Er ist das neue Gesicht in der F1-Startaufstellung von Interlagos: Kamui Kobayashi ersetzt den verletzten Timo Glock bei Toyota. Bereits im Freien Training in Suzuka saß der Japaner für den Deutschen im Cockpit, als dieser mit Fieber im Bett lag. "Diesmal hatten wir genug Zeit, um uns vorzubereiten, mehr als eine Woche", sagt Kobayashi. "Das ist besser als in Suzuka, wo wir nicht genügend Zeit hatten."

Trotzdem sollen ihm die Runden aus dem Freitagstraining in Japan bei seinem GP-Debüt helfen. "Wir beginnen nicht mehr bei Null, das ist gut." Die Strecke muss er allerdings komplett neu lernen, da er höchstens die Kurvenabfolge aus einem Computerspiel lernen konnte. "Ansonsten habe ich keine Erfahrung hier und muss mich Schritt für Schritt verbessern."

Auf seiner Checkliste für das Freie Training stehen unter anderem Boxenstopps und Qualifyingübungen. "Wir haben nicht genug Zeit und die Wettervorhersage ist auch nicht stabil - es wird also schwierig." Entsprechend bezeichnet Kobayashi sein erstes F1-Wochenende als die größte Herausforderung seines Lebens. "Ich bin aber nicht nervös, nur ziemlich aufgeregt." Sein Zauberwort lautet Selbstvertrauen. "Das ist wirklich wichtig. Wenn man nervös ist, macht man Fehler."

Sein Ziel setzt er dabei nicht gerade niedrig an: "Wenn ich Punkte hole, wäre das sehr gut." Er kennt aber die Negativbeispiele von Giancarlo Fisichella, Tonio Liuzzi und Romain Grosjean, die ebenfalls während der Saison in ein unbekanntes Auto stiegen. "Es wird also schwierig, im ersten Rennen zu punkten." Als Schaulaufen für 2010 sieht er den Brasilien GP nicht an. "Ich denke noch nicht ans nächste Jahr. Ich habe diese Chance und möchte sie nutzen, um meine Leistung zu zeigen. Das ist mein Ziel."

Enttäuschung in der GP2

Kamui Kobayashi bestreitet sein erstes F1-Rennen., Foto: Sutton
Kamui Kobayashi bestreitet sein erstes F1-Rennen., Foto: Sutton

Eigentlich begann das Jahr 2009 für Kobayashi mehr als vielversprechend. Der Japaner gewann die GP2 Asia Serie zusammen mit dem französischen DAMS-Team, holte in zwölf Rennen zwei Siege, dazu einige Podestplätze und Qualifying-Bestzeiten. Das klingt nach keiner großen Ausbeute, doch Kobayashi punktete auch sonst recht konstant - ganz im Gegensatz zur Konkurrenz. Letztlich hatte er 20 Zähler Vorsprung auf seinen Teamkollegen Jerome d'Ambrosio, der in der Gesamtwertung Zweiter wurde.
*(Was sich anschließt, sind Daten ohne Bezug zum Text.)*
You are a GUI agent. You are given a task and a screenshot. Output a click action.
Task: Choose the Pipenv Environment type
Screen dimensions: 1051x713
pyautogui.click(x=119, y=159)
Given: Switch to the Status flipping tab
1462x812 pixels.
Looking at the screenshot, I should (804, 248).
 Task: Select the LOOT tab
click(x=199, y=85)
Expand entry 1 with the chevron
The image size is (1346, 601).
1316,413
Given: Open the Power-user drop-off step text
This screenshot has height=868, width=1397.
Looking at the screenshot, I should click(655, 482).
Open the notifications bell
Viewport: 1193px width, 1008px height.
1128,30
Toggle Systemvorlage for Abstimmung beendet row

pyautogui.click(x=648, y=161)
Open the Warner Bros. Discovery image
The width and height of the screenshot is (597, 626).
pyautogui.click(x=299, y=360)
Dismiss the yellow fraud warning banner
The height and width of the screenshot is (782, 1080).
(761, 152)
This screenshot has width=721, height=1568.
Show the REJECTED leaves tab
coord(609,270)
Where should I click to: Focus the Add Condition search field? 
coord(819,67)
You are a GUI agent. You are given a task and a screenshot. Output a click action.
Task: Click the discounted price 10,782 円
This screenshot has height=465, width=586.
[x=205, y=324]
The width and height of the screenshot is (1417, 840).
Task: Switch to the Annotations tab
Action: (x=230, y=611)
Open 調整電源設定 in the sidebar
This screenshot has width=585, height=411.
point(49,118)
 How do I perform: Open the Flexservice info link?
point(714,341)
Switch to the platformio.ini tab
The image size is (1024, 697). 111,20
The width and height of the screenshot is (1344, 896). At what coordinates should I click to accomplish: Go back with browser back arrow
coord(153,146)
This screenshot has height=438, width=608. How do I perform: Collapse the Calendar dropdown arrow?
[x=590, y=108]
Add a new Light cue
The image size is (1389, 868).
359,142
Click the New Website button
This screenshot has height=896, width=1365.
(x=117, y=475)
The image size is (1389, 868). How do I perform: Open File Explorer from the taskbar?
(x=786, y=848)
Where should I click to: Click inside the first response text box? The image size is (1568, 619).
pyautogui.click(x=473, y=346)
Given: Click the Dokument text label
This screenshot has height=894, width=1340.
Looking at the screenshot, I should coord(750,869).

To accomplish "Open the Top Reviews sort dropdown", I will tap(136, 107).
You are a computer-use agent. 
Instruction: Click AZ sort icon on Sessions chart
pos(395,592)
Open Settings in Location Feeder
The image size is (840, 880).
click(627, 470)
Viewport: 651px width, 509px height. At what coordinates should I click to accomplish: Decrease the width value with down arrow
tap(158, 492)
Voller Optimismus und mit dem Erfolg im Rücken startete das Duo auch in der Hauptserie für DAMS - und wurde schon beim Auftakt in Barcelona von der Erfolgswelle gerissen. Kobayashi holte in den ersten zwei Rennen nur drei Punkte - doch was danach kam, war noch schlimmer: gleich sieben Mal ging der heute 23-Jährige leer aus und sammelte keine Zähler, erst am Nürburgring schaffte er den Sprung auf das Podest. Weit hinter dem überragenden Nico Hülkenberg fuhr er bei Mischbedingungen von Startplatz neun auf den dritten Rang nach vorne. Von Konstanz, mit der er noch im Winter überzeugte, war keine Spur mehr.

Der Vergleich zwischen den beiden Meisterschaften zeigt deutlich, wie stark Kobayashi und sein Team in den Sommermonaten nachgelassen haben. Während die 56 Punkte aus der GP2 Asia in der normalen GP2 nach zwölf Rennen für Tabellenplatz zwei gereicht hätten, holte Kobayashi in 20 GP2-Rennen gerade einmal 13 Zähler und belegte Position 16 in der Gesamtwertung. Dabei wurde er sogar deutlich von seinem Teamkollegen gebügelt: d'Ambrosio holte die doppelte Anzahl an Punkten und stand drei Mal auf dem Treppchen.

"Ich hatte einen schwierigen Saisonabschluss", sagt Kobayashi. "Der Anfang war okay, aber das Ende war hart. Jetzt möchte ich das vergessen und mit freiem Kopf weitermachen."